My doctor told me if I was 5″ taller I’d be at the ideal weight, so I’m going to try and give that a shot.
*seductively moistens your lips with the meatloaf
Who called it a vasectomy and not a cull de sack?
Actor Eddie Murphy nailed America’s cultural bias nearly 30 years ago.
Wife: Who’s your favorite mom?
4-year-old: You!
Me: Who’s your favorite dad?
4: Mom.
So close.
“I can’t fall asleep… I think it’s because I’m talking”
– my 5yo, at 3am, not wrong
Dropped the ice cube tray. Made a mess at first, but now it’s just water under the fridge.
I was in the Valentine’s aisle looking for candy, and next to the adorable stuffed pink bears were the high-powered binoculars. Finally a store that understands the romance of stalking.
Based on all the white smoke billowing out, I think my lawn mower just picked a new pope.
To the people who tell expectant parents to “stock up on sleep while you can,” please know that’s not how sleep works.
Today is the birthday of Erwin Schrödinger, best known for being the world’s worst cat sitter.

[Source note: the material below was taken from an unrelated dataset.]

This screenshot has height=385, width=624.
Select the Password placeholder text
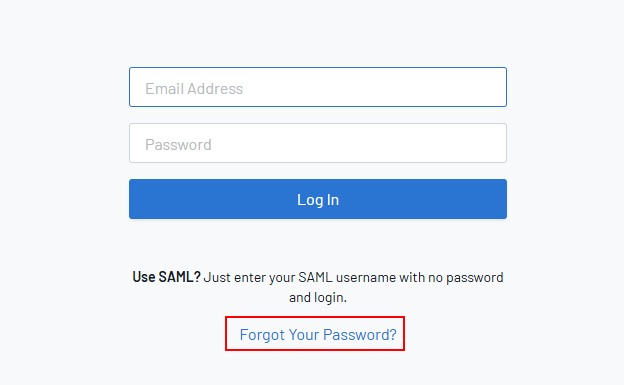point(178,145)
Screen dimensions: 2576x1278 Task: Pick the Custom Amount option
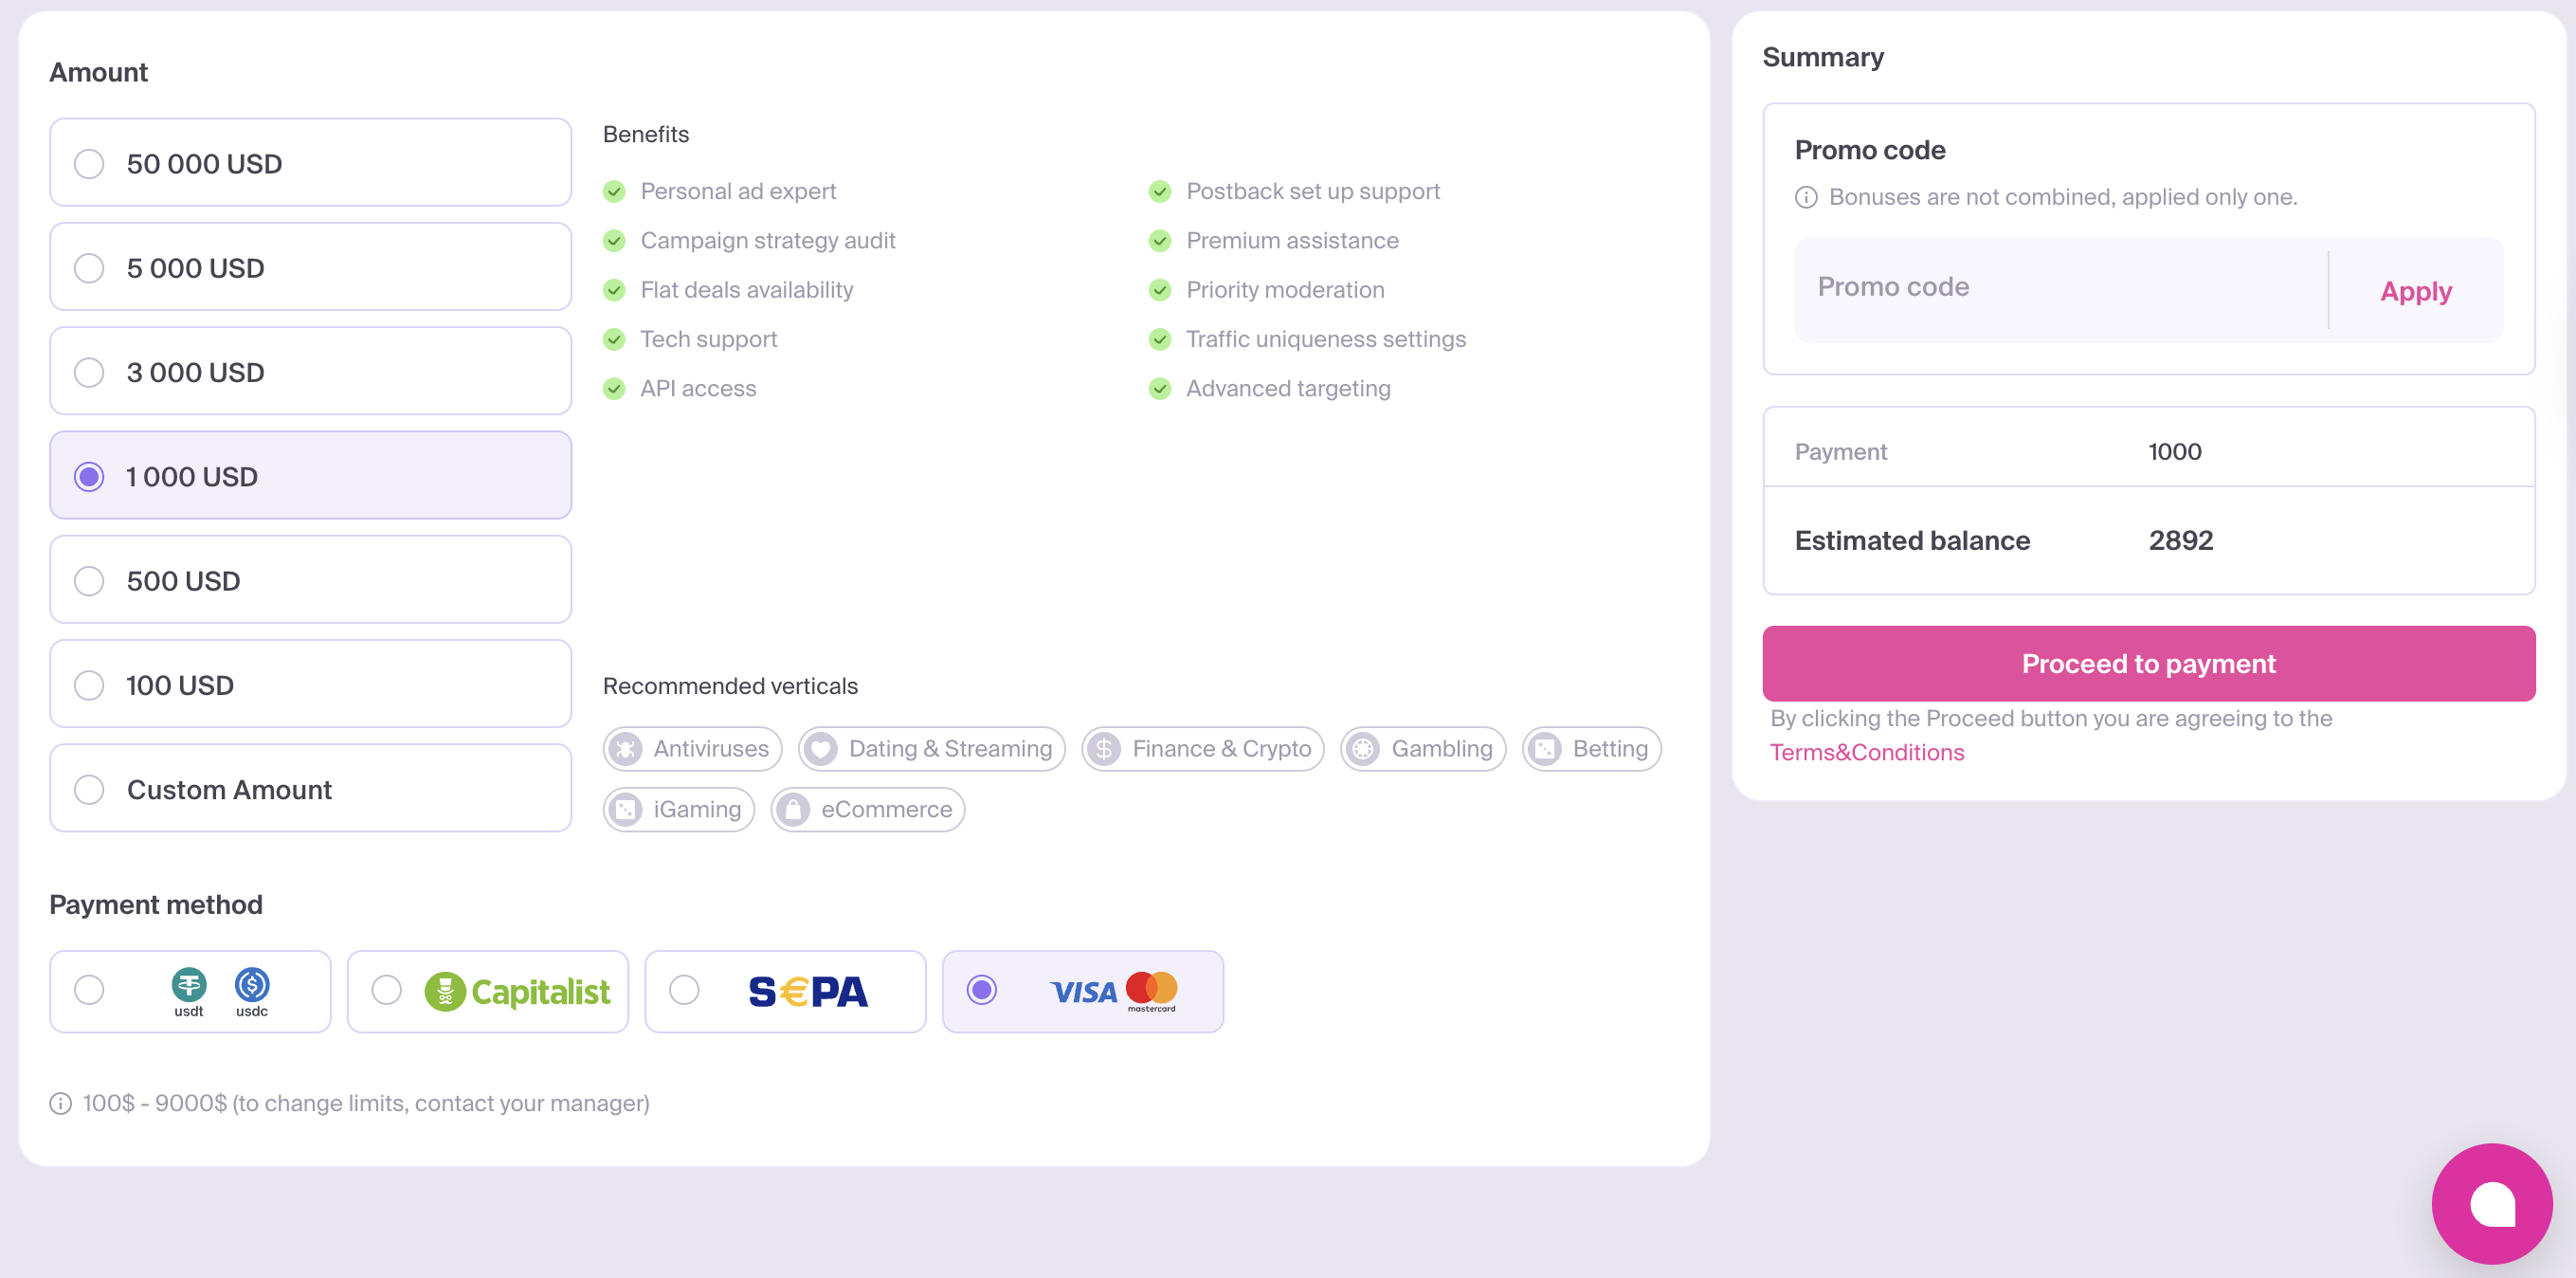tap(90, 790)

Me when I get ten emails in a minute at work
ME: want to see me do a head stand
BRAIN SURGEON: how the hell did you get in here
LUKE: any weekend plans?
OTHER JEDI: I’m probably gonna do yoga
LUKE: omg I have to warn him
Welcome to your 40’s. Each year, you need to hold your phone another inch farther from your face.
in lieu of flowers call my wife and pretend to be me from beyond the grave. my d.o.b. is 5/24 and my mom’s name is kathy.
I can’t believe how many women ignore their check engine light.